Новый мир, 2005 № 10 | страница 60
К счастью, я смог снять номер в гостинице. Замечательный одноместный номер с удобствами в коридоре, с кроватью, донельзя раскачанной вольными приезжими. Мы с Саломеей тоже внесли лепту в расстройство казенного имущества.
Уже несколько ночей стояли холода, грязь, казалось бы, подморозило, но в то праздничное утро, когда я встречал Саломею, как назло, потеплело и заморосил дождь.
Из поезда молодая солистка вышла при полном параде. Она ведь никогда и не скрывала, что относится ко мне довольно хищно: “Рано или поздно, Алеша, ты будешь подавать мне кофе в постель”. В этом смысле еще в молодости она провидчески смотрела вперед. Я подаю ей в постель лекарства, горячую грелку, еду, стираю простыни, во время приступа выношу таз с рвотой, комкаю и выбрасываю окровавленные бинты после перевязки. И с ужасом каждый раз думаю, что еще нам двоим уготовило время. Вернее, даже боюсь думать об этом, чтобы не привлечь к себе черного внимания судьбы. Так бывает страшно глянуть в распахнутую, но без кабины шахту лифта, в ее сужающуюся книзу трубу: что там, на дне, в последнем осадке? Так горделивая пытливость вещего Олега перед волхвом (кстати, поэтически оформленная Пушкиным по тексту ломоносовских летописных изысканий) привела его к ненужному свиданию с черепом коня. Но тогда мы были молоды и веселы, как птички.

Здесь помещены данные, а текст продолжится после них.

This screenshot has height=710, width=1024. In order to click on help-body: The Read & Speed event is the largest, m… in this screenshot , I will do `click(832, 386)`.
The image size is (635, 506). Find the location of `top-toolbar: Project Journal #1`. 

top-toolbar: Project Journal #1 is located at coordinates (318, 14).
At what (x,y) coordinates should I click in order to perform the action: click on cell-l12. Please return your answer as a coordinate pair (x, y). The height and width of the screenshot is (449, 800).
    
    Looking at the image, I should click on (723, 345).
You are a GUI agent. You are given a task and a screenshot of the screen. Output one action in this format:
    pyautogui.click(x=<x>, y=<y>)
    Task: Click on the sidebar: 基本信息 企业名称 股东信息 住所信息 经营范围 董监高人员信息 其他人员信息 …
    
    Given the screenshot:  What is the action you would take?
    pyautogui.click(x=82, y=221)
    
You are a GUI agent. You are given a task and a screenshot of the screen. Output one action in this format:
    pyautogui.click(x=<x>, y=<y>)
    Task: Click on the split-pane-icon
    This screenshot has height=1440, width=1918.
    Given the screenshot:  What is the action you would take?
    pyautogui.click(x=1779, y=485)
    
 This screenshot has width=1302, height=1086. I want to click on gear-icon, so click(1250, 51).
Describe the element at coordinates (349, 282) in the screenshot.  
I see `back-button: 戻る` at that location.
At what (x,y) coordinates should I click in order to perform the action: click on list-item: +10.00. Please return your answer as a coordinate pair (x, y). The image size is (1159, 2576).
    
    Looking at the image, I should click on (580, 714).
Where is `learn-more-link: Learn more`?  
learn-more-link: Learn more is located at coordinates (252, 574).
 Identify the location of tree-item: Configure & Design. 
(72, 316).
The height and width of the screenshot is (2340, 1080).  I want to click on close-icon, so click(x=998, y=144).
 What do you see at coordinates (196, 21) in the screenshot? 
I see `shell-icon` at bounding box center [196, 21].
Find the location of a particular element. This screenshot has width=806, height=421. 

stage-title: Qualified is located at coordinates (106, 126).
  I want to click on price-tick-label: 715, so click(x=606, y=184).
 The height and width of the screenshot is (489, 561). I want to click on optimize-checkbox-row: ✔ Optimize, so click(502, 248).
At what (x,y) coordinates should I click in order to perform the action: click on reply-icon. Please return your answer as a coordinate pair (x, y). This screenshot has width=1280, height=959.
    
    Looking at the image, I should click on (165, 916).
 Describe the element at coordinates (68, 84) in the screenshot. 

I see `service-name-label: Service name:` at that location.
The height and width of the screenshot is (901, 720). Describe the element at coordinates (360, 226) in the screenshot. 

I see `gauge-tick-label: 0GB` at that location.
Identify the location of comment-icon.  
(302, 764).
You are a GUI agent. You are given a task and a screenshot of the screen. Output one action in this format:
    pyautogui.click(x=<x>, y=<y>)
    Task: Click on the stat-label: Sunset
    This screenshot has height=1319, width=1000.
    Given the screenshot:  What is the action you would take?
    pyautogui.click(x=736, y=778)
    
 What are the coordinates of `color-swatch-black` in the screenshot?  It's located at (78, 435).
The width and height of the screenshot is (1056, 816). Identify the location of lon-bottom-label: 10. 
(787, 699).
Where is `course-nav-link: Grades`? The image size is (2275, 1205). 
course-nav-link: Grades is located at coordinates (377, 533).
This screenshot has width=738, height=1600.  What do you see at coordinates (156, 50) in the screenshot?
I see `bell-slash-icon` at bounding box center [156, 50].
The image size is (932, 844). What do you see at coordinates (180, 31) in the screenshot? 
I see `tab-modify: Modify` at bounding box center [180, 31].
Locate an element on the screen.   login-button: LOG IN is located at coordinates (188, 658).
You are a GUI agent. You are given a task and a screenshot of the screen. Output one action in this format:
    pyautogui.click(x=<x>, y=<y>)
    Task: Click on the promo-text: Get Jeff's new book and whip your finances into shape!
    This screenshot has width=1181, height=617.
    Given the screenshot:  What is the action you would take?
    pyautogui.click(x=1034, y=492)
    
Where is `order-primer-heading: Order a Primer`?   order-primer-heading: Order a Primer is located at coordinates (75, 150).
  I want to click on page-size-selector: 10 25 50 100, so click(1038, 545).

Здравствуйте-пожалуйста! С высоких ступеней условно-плацкартного вагона ночного поезда Москва — Рыбинск, с тех же самых заплеванных досок, по которым только что протащили мешки и сумки с колбасой, мануфактурой и другими дефицитами той поры усталые и испитые, измученные жизнью мужики и бабы, вдруг снизошла, не вызывая в окружающих ни капли сочувствия ни своей молодостью, ни изысканностью туалета, некая золотая рыбка, как предсказание недолгого офицерского счастья. Или слетела сверкающая иным жизненным предназначением птичка — колибри? Пусть оба студиозуса Марбургского университета чуть подождут за дверью вагона, пока по ступенькам, как королева нарядных кальмановских оперетт, спускается юная Саломея.
Сначала из-за мешков, курток и плащей-болонья, из-за намотанных на головы платков, по уши нахлобученных картузов и врезавшихся в плечи лямок от рюкзаков — этих вещественных доказательств печальной стороны жизни — показалась хрупкая ручка в бежевой перчатке и помахала в воздухе, потом наверху лестницы возникло худенькое и некрасивое, крупное, с отчетливо нарисованными глазами, бровями и губами лицо Саломеи, потом под нерасчетливо взятой в поездку золотисто-коричневой шубкой из каракульчи появилась ножка в туфельке с каблуком, как на бал, сантиметров в тринадцать. Явление богини! Ножка повисла над размазанной грязью перрона, и уже мой офицерский бушлат, выстояв, принял на себя эту хрупкую птичку с сумкой-ридикюльчиком, которая на деле оказалась скатертью-самобранкой.